A.G. NOORANI
The party faces two distinct but related crises, organisational and existential.
“When the members drop off, the main body cannot be insensible of its approaching dissolution. Even the violence of their proceedings is a signal of despair. Like broken tenants, who have had warning to quit the premises, they curse their landlord, destroy the fixtures, throw everything into confusion, and care not what mischief they do to the estate.”

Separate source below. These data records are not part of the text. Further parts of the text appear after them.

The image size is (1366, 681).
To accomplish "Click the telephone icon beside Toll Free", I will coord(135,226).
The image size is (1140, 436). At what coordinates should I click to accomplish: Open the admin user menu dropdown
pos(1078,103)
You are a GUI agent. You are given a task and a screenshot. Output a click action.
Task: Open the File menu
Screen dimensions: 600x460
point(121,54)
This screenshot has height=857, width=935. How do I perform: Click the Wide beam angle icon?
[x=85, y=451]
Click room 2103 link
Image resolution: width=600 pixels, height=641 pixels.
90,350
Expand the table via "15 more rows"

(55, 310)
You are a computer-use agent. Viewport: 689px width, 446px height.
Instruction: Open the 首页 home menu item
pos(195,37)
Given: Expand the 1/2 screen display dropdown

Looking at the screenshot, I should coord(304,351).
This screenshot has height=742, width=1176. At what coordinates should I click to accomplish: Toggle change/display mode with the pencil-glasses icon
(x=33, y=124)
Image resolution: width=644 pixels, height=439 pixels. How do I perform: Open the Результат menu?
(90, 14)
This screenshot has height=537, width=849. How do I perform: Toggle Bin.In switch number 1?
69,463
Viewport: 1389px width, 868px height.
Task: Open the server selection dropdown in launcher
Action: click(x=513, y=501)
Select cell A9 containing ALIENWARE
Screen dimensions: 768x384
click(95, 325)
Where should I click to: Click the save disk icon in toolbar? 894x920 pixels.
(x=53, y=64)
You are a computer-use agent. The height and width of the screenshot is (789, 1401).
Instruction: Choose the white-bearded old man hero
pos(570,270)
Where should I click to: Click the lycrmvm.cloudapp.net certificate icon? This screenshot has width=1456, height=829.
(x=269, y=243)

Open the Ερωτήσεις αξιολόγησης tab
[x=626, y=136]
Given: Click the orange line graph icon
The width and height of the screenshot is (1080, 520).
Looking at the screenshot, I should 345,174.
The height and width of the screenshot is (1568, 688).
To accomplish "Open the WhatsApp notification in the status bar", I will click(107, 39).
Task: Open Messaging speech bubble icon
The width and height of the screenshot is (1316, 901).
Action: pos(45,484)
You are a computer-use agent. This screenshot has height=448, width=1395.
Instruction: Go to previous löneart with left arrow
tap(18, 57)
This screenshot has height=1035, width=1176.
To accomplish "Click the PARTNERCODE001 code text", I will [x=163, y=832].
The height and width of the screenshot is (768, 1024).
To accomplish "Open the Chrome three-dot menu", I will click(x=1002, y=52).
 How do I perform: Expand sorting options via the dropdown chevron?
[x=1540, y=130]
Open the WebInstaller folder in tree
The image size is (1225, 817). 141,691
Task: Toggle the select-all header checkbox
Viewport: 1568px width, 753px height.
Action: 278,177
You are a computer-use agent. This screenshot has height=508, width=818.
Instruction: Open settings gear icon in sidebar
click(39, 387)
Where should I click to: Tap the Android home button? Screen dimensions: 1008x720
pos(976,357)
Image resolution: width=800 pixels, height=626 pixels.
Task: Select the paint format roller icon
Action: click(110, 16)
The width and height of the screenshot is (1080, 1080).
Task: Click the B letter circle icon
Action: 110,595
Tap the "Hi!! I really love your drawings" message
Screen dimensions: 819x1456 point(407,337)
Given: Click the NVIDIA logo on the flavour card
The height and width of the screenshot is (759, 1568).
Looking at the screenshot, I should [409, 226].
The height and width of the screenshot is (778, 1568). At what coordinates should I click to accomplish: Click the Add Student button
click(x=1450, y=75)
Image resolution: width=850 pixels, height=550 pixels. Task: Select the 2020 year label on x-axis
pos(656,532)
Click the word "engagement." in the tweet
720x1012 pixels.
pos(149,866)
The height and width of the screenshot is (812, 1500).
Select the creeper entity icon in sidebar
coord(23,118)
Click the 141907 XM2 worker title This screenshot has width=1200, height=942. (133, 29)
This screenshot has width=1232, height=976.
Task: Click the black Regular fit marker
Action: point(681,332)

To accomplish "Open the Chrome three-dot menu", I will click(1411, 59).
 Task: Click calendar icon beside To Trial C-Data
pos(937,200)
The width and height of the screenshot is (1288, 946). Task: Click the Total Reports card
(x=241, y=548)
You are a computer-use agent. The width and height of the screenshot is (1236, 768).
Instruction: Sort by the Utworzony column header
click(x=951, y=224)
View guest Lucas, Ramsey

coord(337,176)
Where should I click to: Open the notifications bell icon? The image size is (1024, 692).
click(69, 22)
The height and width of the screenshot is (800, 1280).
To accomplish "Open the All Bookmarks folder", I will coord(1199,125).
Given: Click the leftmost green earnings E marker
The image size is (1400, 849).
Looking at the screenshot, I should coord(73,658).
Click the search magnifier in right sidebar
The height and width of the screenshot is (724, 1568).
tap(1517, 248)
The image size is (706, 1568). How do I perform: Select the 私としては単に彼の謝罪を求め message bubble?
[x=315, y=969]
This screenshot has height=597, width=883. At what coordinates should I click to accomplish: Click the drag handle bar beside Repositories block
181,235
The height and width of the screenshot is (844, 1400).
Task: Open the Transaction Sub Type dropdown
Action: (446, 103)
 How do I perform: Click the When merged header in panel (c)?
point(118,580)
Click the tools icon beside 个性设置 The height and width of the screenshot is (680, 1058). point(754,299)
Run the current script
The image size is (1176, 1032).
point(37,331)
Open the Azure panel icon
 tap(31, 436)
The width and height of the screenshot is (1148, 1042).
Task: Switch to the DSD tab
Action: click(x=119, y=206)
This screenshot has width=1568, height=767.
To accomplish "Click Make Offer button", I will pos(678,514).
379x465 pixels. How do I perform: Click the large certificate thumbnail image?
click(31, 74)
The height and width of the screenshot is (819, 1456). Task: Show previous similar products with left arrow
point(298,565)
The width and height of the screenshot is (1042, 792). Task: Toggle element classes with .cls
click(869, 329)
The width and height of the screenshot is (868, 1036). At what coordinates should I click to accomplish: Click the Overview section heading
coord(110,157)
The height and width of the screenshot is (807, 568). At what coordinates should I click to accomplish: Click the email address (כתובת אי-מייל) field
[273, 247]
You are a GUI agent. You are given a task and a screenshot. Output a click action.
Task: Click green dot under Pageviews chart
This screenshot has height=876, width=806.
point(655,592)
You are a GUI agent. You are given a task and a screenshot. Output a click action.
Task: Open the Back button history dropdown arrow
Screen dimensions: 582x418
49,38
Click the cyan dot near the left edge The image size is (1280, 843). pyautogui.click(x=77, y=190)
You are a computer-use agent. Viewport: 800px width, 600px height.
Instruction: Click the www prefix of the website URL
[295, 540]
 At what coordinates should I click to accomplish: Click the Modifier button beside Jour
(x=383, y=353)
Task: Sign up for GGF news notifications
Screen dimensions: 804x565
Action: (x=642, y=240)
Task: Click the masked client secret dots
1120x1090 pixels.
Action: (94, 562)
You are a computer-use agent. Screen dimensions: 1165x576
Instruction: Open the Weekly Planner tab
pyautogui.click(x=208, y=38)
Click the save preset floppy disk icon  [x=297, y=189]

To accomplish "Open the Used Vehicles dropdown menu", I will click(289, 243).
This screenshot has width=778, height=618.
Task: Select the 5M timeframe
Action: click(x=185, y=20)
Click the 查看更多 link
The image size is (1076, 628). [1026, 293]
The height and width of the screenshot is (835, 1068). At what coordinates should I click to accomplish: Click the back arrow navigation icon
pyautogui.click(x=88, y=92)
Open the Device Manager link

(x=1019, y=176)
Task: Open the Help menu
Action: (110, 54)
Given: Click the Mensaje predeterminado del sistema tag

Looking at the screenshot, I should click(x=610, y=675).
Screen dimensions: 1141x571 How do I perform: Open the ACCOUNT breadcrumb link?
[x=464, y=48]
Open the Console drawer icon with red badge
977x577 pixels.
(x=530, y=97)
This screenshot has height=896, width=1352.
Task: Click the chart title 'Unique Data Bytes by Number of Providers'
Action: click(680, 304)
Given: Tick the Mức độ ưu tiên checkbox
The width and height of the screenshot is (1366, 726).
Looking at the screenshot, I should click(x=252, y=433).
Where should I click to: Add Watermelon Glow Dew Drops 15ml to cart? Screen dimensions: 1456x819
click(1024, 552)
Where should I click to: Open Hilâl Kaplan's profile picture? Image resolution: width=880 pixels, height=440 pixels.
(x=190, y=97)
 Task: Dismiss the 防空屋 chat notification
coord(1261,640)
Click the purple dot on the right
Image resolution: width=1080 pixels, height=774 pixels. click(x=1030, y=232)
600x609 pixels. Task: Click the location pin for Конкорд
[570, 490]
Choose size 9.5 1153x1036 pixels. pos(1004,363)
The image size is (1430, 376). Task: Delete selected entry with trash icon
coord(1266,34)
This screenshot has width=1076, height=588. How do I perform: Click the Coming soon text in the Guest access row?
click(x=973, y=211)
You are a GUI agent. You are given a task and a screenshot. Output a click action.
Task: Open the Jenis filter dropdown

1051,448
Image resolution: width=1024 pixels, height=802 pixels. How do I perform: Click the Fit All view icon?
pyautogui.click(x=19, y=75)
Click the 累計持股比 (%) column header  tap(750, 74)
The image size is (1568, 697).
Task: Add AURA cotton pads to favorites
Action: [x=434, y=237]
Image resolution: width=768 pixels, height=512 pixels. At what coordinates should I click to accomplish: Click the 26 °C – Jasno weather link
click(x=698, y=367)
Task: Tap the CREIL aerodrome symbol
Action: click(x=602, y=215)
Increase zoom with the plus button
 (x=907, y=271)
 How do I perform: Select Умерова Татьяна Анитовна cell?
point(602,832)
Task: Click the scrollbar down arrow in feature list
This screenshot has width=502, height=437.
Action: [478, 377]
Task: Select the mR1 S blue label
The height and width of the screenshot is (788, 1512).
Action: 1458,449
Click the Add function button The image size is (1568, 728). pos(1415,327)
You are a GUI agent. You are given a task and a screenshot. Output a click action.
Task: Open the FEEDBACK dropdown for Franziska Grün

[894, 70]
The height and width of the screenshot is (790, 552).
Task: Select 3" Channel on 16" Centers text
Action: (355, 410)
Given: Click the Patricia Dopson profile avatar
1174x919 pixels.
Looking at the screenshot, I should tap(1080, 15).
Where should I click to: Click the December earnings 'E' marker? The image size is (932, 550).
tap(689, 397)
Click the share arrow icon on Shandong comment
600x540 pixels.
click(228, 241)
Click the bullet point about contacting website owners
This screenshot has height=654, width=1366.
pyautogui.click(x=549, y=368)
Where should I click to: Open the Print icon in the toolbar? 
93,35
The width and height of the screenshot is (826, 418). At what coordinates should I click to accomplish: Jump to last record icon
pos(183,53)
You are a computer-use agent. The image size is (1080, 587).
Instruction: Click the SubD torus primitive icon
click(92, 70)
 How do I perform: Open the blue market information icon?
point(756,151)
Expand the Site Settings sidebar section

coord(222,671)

EVERY word of Junius’ censure on the abrupt resignation from the Cabinet of the Duke of Grafton, delivered on February 14, 1770, applies to the political pornography that is the public feuding in the Bharatiya Janata Party (BJP). Not one of the performers has cared a jot for the party while staging the obscene drama in public, least of all the erstwhile Prime Minister-in-waiting Lal Krishna Advani and his ambitious protege Arun Jaitley whom he has tried to anoint as his successor. Advani, the ace manipulator and survivor, stands stripped of moral authority. So are his opponents.
In this fight for power, the honours between them are evenly divided. None of the excuses either side cites for the electoral defeat make sense. Criticism of a shrill style and advocacy of moderation come strangely from the shrillest of the lot, Arun Jaitley, who rasps bitter comments with oracular pauses and was the staunchest supporter of Narendra Modi in 2002 and since.